By DANIEL SHOCK
A Seat on the Aisle
Politics. I’ll bet some of you are already tempted to stop reading after just that word. But there’s no way to talk about Southbank Theatre Company’s production of Bill Cain’s Equivocation without dipping a toe into the topic.
Cain spins a fictional tale stitched from real history: the Gunpowder Plot of 1605 (“Remember, remember the fifth of November”), populated by real people – William Shakespeare, King James I, Father Henry Garnet, and more. The story illuminates the impossible tightrope artists walk when telling the truth means risking the scaffold, and silence means surrender.
The play begins as Shakespeare, “Shag” to his friends, is ordered by Robert Cecil, the King’s right hand, to write the official government version of the Gunpowder Plot. The Crown wants a script that cements its story as history. The danger: tell the truth and risk the noose, or write the lie and sell their souls.

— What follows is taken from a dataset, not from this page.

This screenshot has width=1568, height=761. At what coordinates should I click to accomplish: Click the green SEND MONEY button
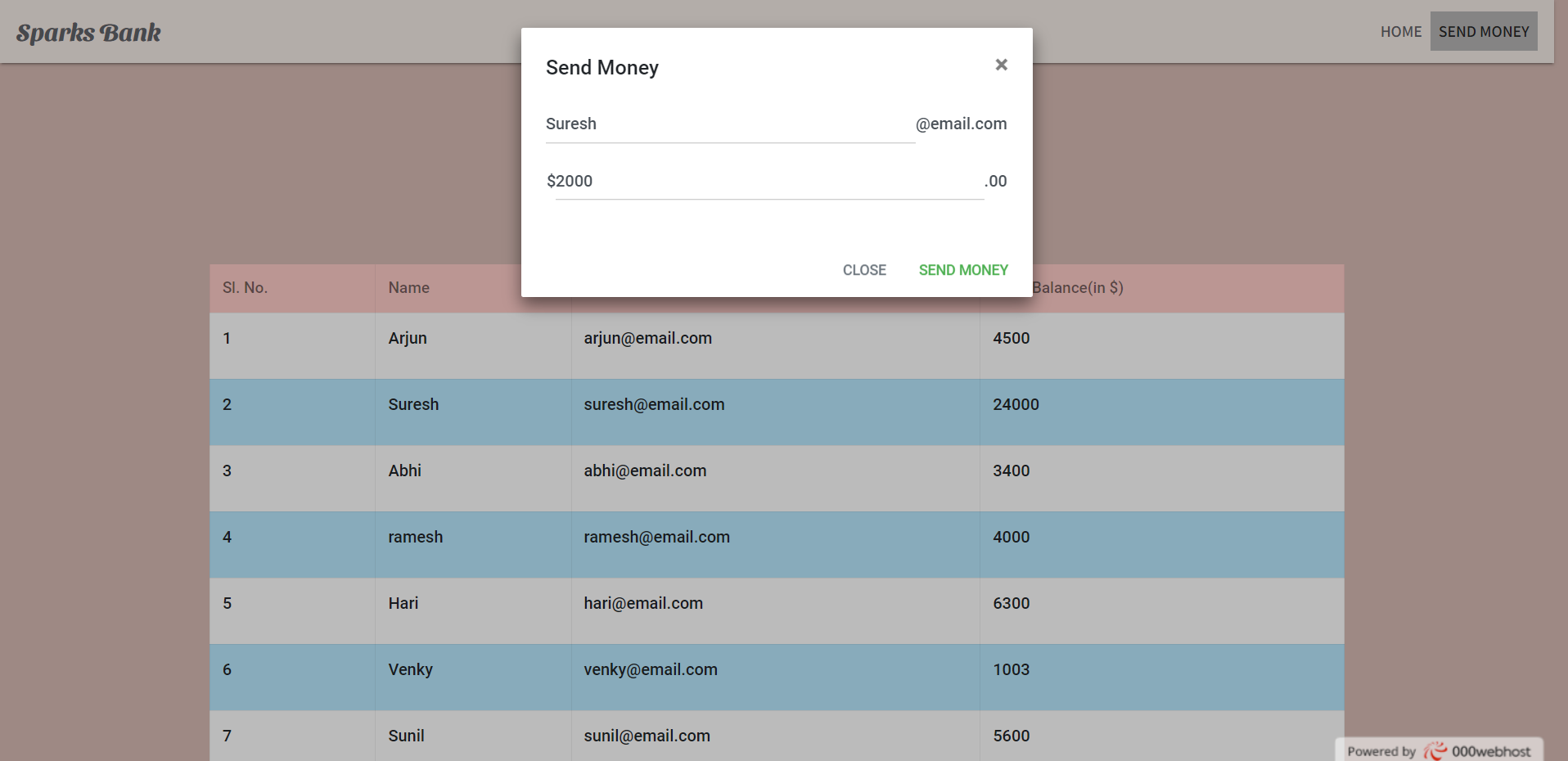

What unfolds is part thriller, part backstage comedy, and part meditation on the cost of speaking plainly. In Cain’s hands, history bends toward allegory, and the question that haunts the stage is timeless: how does an artist tell the truth when every word is weighed on the gallows?

Robb Johnston as Shakespeare with Abigail Wittenmyer as Judith. (Photo by Rob Slaven / IndyGhostLight.com)
One of Cain’s smartest bits comes right at the beginning, when Robert Cecil sneers at the idea that Shakespeare’s company is organized as a cooperative. The absurdity of powerful men trying to grasp how a band of actors makes decisions together is funny in the moment, but Cain doesn’t leave it as a throwaway. By the end of the play, that same structure becomes a kind of quiet thesis statement. The theatre – messy, fragile, made up of clashing egos and shared purpose – emerges as a model of how human beings might resolve differences without bloodshed.
Director Marcia Eppich-Harris has assembled a fine cast of actors to bring this story to life. Leading the company is Ronn Johnston as William “Shag” Shakespeare, an imperfect, conflicted artist brimming with passion, fear, guilt, and a desperate desire to do the right thing. Johnston doesn’t give us a marble bust of Shakespeare; he gives us a man pulled apart by conscience and survival.
Dan Flahive is marvelous in the dual role of actor Richard (Burbage, I presume) and Father Henry Garnet, the priest who defends the doctrine of equivocation or “how to tell the truth in difficult times.” Flahive’s warmth and conviction make Garnet the play’s moral heartbeat.
As Robert Cecil, J. Charles Weimer is wonderfully reptilian: polished manipulation wrapped in charm. He also slips deftly in and out of other roles, making each distinct without showiness. Matthew Ball proves remarkably versatile as Sharpe, King James, and Tom Wintour; his King James, in particular, is a delight of vanity and menace in equal measure. Joshua Matasovsky likewise shines in multiple guises, each sharply drawn and memorable.
And then there is Abigail Wittenmyer as Judith, Shakespeare’s daughter. Sad, sharp, and unyielding, Judith forces her father to confront his failings – not as a nag, but as a mirror he cannot look away from. Wittenmyer grounds the play’s political intrigue: the truth we dodge at home can be as damning as the lies we tell in public.
The technical side of the production is effective in its simplicity. Sound design by Marcia Eppich-Harris and lighting design by Paully Crumpacker are used sparingly. Costume design by Karen Cones keeps things pared down so the actors can slip quickly between roles. The set design by Aric Harris takes full advantage of the Shelton Auditorium’s thrust stage. A timbered back wall suggests the bones of an Elizabethan playhouse, a nod to Shakespeare’s own Globe.
In her director’s note, Marcia Eppich-Harris asks the essential question: “How do artists keep their integrity, and speak truth to power, in the midst of corruption?” That question pulses through every moment of this production. Southbank Theatre Company’s Equivocation doesn’t just retell and remix history; it reminds us why theatre matters now, at this crossroads in our own politics. It shows us that truth, however dangerous, can still be spoken, and that a community of artists working together may yet be the best model for how we move forward.
The best compliment I can give this production is that I was constantly engaged by the thoughts and dilemmas of the characters. The play contains violence and brief, non-graphic sex. I would take my 15-year-old, but as always, know your child.
Equivocation is presented by Southbank Theatre Company at the Shelton Auditorium, located at 1000 W. 42nd St. on the Butler University campus in Indianapolis. The production runs through Sept. 21, with performances on Thursdays, Fridays, and Saturdays at 7:30 p.m. and Sundays at 2 p.m. Tickets and more information are available at southbanktheatre.org.